Please quote exactly the lines below from the line containing "You are a computer-use agent. Image resolution: width=1771" to the line containing "The image size is (1920, 1080).", both lines included, and nothing else.

------------------------------------------------------------

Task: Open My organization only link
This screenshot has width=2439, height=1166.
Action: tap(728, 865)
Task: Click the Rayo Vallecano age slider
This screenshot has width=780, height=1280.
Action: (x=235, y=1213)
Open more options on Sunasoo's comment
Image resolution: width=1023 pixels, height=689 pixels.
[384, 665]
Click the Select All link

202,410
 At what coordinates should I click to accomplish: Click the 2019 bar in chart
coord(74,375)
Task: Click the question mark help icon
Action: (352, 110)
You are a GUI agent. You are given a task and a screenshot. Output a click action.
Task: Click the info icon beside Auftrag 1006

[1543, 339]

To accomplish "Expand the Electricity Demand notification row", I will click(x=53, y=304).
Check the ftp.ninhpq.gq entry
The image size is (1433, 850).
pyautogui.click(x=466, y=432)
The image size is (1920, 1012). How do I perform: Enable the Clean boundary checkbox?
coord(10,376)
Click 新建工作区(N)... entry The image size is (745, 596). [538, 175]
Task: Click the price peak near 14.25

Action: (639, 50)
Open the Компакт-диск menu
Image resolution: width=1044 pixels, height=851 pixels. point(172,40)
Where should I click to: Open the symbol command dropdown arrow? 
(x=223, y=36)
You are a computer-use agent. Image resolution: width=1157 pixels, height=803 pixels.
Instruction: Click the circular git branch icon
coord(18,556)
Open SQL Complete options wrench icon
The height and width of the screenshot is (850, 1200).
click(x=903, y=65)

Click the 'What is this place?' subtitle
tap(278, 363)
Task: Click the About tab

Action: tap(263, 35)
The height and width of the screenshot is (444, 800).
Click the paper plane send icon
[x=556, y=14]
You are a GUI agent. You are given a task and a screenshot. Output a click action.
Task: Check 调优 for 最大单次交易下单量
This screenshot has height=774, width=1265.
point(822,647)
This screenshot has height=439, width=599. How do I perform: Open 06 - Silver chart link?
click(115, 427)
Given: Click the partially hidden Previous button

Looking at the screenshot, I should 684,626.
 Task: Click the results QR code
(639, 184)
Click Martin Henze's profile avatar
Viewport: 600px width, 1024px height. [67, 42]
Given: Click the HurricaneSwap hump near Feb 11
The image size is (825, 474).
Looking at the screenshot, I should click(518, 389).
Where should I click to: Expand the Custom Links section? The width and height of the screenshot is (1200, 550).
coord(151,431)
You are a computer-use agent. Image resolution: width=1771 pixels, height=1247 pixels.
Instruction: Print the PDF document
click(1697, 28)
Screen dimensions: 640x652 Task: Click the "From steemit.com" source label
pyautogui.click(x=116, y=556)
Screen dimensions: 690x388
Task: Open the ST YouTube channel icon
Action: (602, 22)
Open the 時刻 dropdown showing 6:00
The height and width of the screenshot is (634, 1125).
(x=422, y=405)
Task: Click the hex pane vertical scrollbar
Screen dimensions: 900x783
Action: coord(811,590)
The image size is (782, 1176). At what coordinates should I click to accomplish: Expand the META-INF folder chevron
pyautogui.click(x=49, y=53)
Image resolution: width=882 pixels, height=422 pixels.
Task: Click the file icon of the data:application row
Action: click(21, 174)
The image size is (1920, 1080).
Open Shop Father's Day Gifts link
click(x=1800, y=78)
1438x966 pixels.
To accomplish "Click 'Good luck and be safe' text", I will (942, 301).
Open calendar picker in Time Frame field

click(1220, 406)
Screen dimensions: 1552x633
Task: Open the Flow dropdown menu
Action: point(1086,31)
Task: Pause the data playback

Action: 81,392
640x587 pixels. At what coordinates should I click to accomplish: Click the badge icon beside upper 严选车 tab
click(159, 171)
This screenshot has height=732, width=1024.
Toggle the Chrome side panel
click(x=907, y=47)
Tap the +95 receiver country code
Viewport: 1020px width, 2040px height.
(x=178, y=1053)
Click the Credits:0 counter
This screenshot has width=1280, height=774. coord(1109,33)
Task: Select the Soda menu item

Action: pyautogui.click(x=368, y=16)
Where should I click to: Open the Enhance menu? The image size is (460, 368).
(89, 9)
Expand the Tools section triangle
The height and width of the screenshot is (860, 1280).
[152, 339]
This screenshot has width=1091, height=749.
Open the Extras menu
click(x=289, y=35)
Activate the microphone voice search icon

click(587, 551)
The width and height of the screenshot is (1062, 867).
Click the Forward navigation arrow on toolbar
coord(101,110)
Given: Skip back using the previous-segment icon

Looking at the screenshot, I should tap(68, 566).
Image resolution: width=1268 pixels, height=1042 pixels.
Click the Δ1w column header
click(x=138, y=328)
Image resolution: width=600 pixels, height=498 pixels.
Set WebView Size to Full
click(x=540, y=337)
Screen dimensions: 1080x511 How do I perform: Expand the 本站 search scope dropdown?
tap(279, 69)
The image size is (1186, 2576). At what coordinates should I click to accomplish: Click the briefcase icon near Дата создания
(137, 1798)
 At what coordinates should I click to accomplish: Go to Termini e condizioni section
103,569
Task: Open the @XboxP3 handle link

------------------------------------------------------------

EXERCISE OUTPUT
You are a computer-use agent. Image resolution: width=1771 pixels, height=1247 pixels.
Instruction: Print the PDF document
click(1697, 28)
Screen dimensions: 640x652 Task: Click the "From steemit.com" source label
pyautogui.click(x=116, y=556)
Screen dimensions: 690x388
Task: Open the ST YouTube channel icon
Action: (602, 22)
Open the 時刻 dropdown showing 6:00
The height and width of the screenshot is (634, 1125).
(x=422, y=405)
Task: Click the hex pane vertical scrollbar
Screen dimensions: 900x783
Action: coord(811,590)
The image size is (782, 1176). At what coordinates should I click to accomplish: Expand the META-INF folder chevron
pyautogui.click(x=49, y=53)
Image resolution: width=882 pixels, height=422 pixels.
Task: Click the file icon of the data:application row
Action: click(21, 174)
The image size is (1920, 1080).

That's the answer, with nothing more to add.